Ao longo desses Congressos fomos vendo reis perderem majestade e se hoje comparamos quem são as principais empresas do setor avícola em todos os países com as que o eram no início dos anos 80, chegamos à conclusão que o "sic transit gloria mundi"13 deveria estar na parede das salas de todos os dirigentes de empresas avícolas. Somos um dos setores com um dos mais elevados índices de mortalidade de empresas. Temos baixas margens, dependemos de preços de grãos que não controlamos e raramente conduzimos nossas empresas por "fatos e dados", preferindo o "estou certo que", "estou convencido que", "tenho certeza que" e outras mais que ladrilham o caminho ao cemitério corporativo.

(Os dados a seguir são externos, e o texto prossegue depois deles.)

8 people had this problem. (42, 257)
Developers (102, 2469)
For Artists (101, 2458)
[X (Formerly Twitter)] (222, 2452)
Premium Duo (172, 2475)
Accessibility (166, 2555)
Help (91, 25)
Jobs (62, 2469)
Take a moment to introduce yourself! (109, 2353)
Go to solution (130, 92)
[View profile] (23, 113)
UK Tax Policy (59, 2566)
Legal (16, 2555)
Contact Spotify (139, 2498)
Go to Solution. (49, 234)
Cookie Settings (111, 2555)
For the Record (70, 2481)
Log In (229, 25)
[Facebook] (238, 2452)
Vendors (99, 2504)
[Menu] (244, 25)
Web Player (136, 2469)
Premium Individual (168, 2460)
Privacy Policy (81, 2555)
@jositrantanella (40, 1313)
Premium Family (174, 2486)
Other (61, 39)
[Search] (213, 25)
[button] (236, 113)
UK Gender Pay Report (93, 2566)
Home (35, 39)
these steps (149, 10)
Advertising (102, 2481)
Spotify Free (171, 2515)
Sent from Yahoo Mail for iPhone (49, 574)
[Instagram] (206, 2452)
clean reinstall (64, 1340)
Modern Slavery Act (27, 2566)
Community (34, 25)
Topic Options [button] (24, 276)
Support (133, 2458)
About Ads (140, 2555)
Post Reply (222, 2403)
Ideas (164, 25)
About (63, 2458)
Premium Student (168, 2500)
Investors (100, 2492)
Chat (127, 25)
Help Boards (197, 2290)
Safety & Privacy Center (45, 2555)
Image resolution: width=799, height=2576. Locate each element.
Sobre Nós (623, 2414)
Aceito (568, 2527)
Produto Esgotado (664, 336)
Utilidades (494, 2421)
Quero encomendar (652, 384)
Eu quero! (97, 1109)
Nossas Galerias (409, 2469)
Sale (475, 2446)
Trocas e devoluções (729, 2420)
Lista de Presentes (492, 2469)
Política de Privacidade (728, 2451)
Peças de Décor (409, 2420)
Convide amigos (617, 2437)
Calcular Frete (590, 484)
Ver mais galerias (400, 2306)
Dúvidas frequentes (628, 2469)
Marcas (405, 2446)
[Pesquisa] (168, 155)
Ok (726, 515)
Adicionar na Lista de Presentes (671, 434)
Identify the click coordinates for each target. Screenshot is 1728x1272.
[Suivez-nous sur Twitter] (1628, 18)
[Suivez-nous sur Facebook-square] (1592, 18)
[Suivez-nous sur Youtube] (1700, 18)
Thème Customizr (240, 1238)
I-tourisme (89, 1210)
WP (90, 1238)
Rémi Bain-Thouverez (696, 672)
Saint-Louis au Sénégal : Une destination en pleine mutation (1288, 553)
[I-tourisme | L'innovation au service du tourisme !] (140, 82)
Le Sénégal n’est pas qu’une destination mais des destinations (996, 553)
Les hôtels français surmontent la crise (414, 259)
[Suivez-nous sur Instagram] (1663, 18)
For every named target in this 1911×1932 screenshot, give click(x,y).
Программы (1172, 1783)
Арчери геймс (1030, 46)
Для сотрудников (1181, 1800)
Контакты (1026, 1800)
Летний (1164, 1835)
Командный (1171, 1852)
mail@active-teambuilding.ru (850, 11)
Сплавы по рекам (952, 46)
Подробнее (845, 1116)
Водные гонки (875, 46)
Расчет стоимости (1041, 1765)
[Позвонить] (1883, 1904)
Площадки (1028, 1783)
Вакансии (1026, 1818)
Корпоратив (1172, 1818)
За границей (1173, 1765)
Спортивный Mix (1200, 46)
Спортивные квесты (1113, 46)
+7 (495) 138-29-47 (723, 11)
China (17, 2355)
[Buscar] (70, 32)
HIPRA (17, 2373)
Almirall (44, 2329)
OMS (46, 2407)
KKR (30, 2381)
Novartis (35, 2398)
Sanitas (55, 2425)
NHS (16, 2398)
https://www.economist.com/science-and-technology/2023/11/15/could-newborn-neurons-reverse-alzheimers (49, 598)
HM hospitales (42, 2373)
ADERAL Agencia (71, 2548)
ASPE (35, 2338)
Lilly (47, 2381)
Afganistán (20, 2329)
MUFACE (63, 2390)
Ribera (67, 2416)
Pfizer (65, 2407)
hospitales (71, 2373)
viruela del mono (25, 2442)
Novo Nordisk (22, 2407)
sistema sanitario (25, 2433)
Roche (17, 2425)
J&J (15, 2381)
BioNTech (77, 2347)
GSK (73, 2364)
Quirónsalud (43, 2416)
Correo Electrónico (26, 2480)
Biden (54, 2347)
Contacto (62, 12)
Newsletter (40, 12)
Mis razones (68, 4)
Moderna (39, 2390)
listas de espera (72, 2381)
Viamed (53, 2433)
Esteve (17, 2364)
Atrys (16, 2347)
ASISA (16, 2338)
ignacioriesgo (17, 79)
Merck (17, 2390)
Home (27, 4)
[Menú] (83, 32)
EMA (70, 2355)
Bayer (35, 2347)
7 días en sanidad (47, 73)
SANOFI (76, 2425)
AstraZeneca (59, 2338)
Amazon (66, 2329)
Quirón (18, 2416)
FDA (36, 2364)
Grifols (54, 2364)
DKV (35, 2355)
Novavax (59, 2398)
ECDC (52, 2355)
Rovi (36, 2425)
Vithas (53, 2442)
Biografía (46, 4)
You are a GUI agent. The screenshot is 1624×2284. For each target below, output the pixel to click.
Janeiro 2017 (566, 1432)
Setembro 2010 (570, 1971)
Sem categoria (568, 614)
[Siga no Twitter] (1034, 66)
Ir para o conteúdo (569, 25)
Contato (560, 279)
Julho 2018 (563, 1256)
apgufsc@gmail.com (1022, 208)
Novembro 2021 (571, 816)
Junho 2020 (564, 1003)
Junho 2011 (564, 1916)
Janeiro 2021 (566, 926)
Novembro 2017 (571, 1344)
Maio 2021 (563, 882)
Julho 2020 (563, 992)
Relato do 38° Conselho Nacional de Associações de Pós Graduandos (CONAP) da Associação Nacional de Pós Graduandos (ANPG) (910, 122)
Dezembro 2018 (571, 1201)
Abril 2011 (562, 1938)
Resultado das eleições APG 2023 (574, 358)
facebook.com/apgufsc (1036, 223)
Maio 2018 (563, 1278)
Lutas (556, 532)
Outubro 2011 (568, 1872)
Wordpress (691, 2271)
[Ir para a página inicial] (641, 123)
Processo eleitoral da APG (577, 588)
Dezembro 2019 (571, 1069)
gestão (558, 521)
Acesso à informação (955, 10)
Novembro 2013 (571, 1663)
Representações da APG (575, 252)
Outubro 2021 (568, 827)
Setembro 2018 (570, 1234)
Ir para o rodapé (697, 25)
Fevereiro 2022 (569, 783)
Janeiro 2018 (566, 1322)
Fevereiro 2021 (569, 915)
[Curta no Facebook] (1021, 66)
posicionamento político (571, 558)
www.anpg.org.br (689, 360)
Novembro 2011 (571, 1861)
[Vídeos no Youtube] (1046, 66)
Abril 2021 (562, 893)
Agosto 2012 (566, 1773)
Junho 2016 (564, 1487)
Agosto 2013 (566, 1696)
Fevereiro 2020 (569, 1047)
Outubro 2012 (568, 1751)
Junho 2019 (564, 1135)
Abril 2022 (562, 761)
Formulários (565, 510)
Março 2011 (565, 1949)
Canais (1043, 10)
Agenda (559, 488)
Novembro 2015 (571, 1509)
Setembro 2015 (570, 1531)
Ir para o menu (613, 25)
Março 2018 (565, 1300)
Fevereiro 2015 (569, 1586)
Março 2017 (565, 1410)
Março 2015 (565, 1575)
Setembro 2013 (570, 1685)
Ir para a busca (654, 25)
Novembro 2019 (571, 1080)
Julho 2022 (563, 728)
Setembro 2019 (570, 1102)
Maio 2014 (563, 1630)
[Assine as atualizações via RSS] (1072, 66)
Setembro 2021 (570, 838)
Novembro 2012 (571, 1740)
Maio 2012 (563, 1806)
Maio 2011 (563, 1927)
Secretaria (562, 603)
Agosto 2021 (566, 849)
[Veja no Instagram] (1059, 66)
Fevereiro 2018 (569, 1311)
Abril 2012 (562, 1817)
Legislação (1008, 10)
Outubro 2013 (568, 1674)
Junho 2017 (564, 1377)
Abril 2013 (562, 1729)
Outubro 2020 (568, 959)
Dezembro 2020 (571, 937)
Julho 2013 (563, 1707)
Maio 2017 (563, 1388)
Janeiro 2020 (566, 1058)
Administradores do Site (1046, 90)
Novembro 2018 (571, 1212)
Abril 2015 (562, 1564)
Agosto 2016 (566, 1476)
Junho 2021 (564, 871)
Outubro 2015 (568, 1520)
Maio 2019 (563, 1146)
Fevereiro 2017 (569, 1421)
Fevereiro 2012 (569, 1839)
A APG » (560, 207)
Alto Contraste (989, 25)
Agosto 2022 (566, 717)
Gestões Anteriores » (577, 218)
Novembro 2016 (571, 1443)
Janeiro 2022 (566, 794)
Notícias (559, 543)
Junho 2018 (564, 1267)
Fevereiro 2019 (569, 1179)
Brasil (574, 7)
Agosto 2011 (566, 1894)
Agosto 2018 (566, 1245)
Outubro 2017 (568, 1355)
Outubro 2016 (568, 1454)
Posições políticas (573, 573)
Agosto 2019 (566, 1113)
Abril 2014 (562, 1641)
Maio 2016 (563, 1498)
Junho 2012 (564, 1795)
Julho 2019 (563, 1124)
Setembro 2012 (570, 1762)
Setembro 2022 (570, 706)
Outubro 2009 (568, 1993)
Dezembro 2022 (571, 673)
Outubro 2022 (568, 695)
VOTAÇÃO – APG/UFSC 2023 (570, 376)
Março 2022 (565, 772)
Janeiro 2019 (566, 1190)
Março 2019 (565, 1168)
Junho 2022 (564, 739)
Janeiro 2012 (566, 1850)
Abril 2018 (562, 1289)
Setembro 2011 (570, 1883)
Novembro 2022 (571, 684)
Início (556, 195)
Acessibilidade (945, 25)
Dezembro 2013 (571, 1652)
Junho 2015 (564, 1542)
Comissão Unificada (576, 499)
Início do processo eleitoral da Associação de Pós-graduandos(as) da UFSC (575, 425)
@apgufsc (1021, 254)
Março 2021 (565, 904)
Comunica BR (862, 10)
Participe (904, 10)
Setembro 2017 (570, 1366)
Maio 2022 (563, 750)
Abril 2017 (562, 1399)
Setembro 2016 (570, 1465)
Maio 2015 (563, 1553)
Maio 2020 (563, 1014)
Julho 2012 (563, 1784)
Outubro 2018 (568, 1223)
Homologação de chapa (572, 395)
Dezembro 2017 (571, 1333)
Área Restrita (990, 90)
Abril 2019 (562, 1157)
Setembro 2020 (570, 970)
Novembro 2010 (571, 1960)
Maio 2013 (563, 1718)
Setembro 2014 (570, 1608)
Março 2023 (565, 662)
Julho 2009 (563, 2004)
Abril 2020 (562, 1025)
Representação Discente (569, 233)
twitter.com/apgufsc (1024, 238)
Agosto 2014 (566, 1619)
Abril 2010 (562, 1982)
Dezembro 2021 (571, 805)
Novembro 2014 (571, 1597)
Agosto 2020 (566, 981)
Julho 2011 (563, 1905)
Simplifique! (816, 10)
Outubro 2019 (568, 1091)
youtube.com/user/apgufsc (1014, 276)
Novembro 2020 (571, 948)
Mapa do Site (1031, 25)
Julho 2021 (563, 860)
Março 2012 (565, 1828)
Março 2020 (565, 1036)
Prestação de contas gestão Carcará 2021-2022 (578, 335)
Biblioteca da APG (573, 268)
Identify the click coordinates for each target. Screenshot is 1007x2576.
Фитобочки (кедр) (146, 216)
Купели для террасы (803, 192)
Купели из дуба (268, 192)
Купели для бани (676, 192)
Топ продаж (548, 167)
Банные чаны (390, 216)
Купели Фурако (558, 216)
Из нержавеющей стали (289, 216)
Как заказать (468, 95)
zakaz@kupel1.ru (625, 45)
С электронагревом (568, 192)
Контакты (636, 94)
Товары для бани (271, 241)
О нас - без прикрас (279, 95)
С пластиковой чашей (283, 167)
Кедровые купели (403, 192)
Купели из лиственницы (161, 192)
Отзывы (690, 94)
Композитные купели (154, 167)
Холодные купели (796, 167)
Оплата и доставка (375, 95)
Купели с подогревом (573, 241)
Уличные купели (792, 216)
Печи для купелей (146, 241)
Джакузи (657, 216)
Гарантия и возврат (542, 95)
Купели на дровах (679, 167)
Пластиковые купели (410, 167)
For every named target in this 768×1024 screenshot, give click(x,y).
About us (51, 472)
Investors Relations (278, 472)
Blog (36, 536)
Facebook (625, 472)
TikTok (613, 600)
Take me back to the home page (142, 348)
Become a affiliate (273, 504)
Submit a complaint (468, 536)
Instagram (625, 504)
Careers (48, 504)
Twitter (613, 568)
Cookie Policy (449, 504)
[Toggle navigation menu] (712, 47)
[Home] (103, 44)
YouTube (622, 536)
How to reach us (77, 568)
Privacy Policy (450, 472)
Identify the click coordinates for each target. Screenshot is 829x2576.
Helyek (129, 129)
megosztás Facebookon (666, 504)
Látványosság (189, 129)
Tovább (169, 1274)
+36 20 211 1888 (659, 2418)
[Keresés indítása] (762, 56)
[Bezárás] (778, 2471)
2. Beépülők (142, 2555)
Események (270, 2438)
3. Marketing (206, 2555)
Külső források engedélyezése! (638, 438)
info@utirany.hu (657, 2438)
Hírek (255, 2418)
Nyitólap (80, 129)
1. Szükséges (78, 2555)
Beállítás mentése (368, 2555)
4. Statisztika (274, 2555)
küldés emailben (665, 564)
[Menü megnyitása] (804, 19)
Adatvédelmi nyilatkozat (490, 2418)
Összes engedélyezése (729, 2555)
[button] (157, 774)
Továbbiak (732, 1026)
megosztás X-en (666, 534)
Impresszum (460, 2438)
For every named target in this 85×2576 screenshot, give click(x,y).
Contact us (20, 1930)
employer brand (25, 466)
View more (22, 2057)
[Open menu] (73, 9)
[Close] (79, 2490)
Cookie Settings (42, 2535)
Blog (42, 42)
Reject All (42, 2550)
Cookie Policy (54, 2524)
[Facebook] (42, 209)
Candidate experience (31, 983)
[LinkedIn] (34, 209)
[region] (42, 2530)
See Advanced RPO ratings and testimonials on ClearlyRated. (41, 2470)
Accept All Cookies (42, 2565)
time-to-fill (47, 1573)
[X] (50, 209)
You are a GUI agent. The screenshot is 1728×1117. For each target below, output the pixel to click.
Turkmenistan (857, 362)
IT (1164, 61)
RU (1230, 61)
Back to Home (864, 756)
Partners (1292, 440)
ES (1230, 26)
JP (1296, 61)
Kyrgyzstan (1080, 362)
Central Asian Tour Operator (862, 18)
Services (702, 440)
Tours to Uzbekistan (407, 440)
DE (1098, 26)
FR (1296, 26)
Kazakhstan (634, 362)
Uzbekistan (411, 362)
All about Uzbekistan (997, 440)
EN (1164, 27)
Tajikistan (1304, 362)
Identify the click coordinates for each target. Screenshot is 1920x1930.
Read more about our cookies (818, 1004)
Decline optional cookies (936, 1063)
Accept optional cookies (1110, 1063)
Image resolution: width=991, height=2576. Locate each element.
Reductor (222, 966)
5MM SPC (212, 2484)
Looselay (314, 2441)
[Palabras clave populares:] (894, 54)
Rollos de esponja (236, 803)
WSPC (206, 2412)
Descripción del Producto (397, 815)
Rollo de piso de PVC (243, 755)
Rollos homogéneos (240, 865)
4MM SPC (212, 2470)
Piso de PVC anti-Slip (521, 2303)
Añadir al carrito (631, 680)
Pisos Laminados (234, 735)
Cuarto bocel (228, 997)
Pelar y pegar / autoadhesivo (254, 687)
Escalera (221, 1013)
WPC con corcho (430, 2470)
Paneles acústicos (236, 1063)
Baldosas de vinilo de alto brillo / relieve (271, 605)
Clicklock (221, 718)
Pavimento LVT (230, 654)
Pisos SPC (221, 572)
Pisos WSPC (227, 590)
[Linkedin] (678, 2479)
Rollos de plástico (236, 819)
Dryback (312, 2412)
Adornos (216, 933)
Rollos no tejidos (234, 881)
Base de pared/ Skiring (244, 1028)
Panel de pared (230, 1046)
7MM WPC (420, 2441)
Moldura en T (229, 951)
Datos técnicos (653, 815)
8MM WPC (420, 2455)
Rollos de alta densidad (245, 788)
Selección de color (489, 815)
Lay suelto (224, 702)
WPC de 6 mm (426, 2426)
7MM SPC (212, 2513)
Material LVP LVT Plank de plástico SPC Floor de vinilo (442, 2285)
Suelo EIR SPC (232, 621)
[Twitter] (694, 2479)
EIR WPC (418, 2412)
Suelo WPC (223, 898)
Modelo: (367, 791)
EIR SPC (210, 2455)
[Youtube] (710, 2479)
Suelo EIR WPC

Além disso, adoramos produzir, somos competentíssimos da porteira da granja ou do portão do abatedouro para dentro e somos péssimos daí para fora, onde enfrentamos Sua Excelência o Mercado. Damos pouco valor à área comercial e às estratégias de mercado. Recordo-me que quando estava diretor de comércio internacional da Sadia volta é meia alguém me pedia a vaga para um filho que se formava. Diziam-me que servia qualquer coisa, até vendedor. E eu que nunca passei de um vendedor, apesar dos muitos títulos "sic transit gloria mundi", ficava admirado ao constatar a percepção que as pessoas fazem dessa profissão.
Tomamos o máximo cuidado ao selecionar um veterinário para cuidar dos nossos plantéis que responde com sua cabeça se a mortalidade sair dos parâmetros históricos. Idem para os colegas de nutrição, incubatórios ou dos abatedouros. Quanto ao pessoal de vendas, com a mesma ligeireza com que são recrutados e raramente treinados, mui raramente perdem o posto diante de quedas sucessivas de preços ou de participação de mercado. É como se a área comercial pouco tivesse a ver com o mercado.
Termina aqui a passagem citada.